◆ Extract
-=-=-

3. THE SETTING (PLACE AND TIME)
- Dickens sets Oliver Twist in early nineteenth-century England, a time when long-held ideas and beliefs came under serious scrutiny. Profound changes brought about by the Industrial Revolution, religious uncertainty, scientific advancement, and political and social upheaval caused many Victorians to reexamine many aspects of their society and culture.
- London is a country where Oliver ran away from Sowerberry’s family and a place which used to spent his life after ran away from Sowerberry’s family.
4. THE
MOST IMPRESSING PART AND THE REASON
In my opinion the most
impressing part is when Oliver never give up to face his hard life in his
childhood and he was a strong child. It is interesting for me because in this
21st century there are many spoiled children and they do not want
work hard to get what they want. They always complain if they meet something
hard and they always complain before they try to do, so many of them become
pessimistic child. Different with Oliver who should do many things to keep
alive and never give up, and he must be strong to face his hard life, so that
he can escape of it. It is an important lesson for children in this 21st
century. Not only for children but also for all people, this is an important
lesson that we should not be give up to face our hard life, but we should try
anything to solve our problem whatever that is a serious problem.

-=-=-

◆ Records supplied
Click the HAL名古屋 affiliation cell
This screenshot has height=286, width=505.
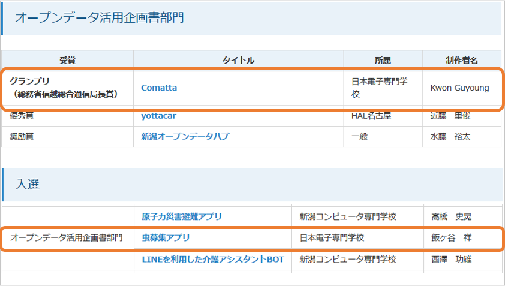tap(371, 116)
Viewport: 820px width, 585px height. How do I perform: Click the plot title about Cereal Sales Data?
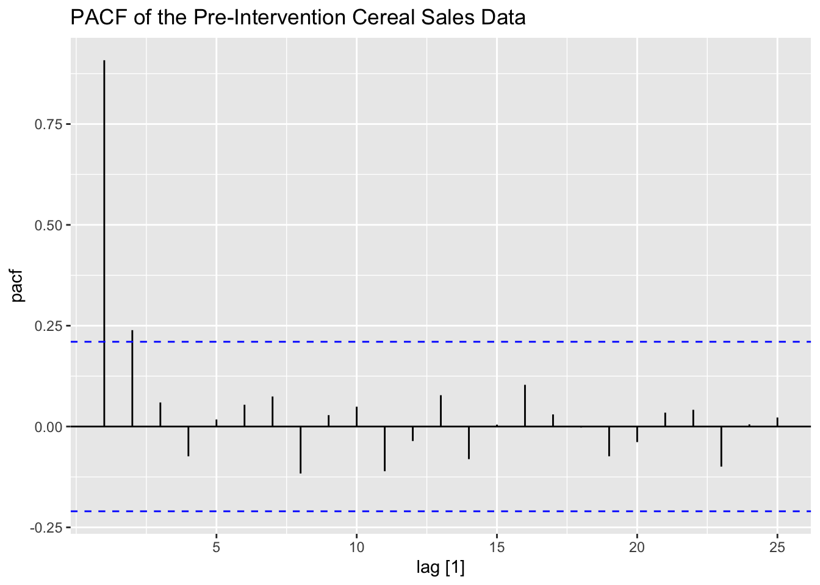click(298, 18)
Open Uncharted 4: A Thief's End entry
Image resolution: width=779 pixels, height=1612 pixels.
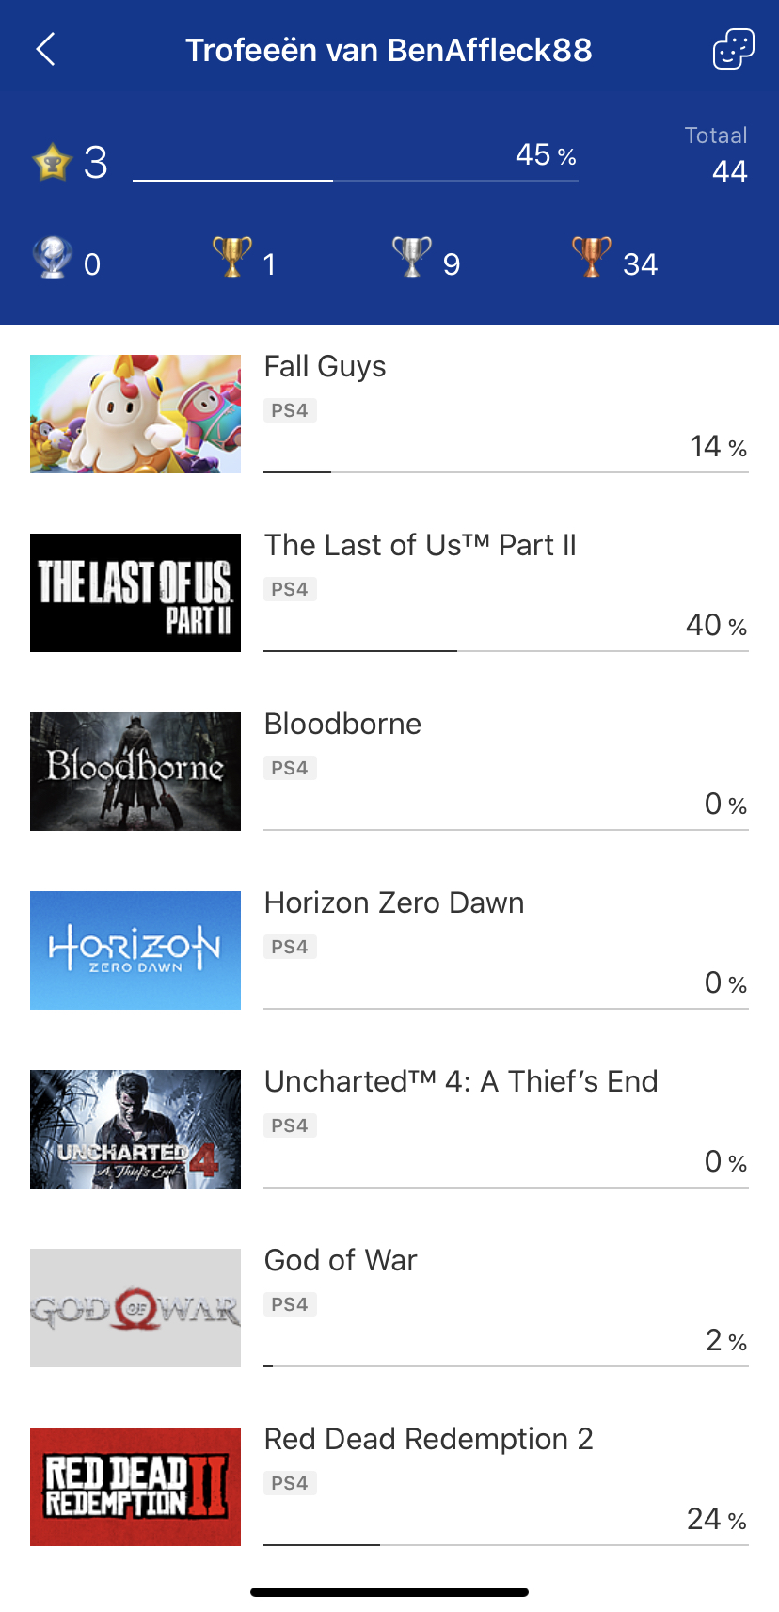pos(390,1129)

-=-=-

◆ What is expected
Reproduce the Oliver Twist passage above word for word, from "3. THE SETTING (PLACE AND TIME)" to its final line.

◆ Result of the exercise
3. THE SETTING (PLACE AND TIME)
- Dickens sets Oliver Twist in early nineteenth-century England, a time when long-held ideas and beliefs came under serious scrutiny. Profound changes brought about by the Industrial Revolution, religious uncertainty, scientific advancement, and political and social upheaval caused many Victorians to reexamine many aspects of their society and culture.
- London is a country where Oliver ran away from Sowerberry’s family and a place which used to spent his life after ran away from Sowerberry’s family.
4. THE
MOST IMPRESSING PART AND THE REASON
In my opinion the most
impressing part is when Oliver never give up to face his hard life in his
childhood and he was a strong child. It is interesting for me because in this
21st century there are many spoiled children and they do not want
work hard to get what they want. They always complain if they meet something
hard and they always complain before they try to do, so many of them become
pessimistic child. Different with Oliver who should do many things to keep
alive and never give up, and he must be strong to face his hard life, so that
he can escape of it. It is an important lesson for children in this 21st
century. Not only for children but also for all people, this is an important
lesson that we should not be give up to face our hard life, but we should try
anything to solve our problem whatever that is a serious problem.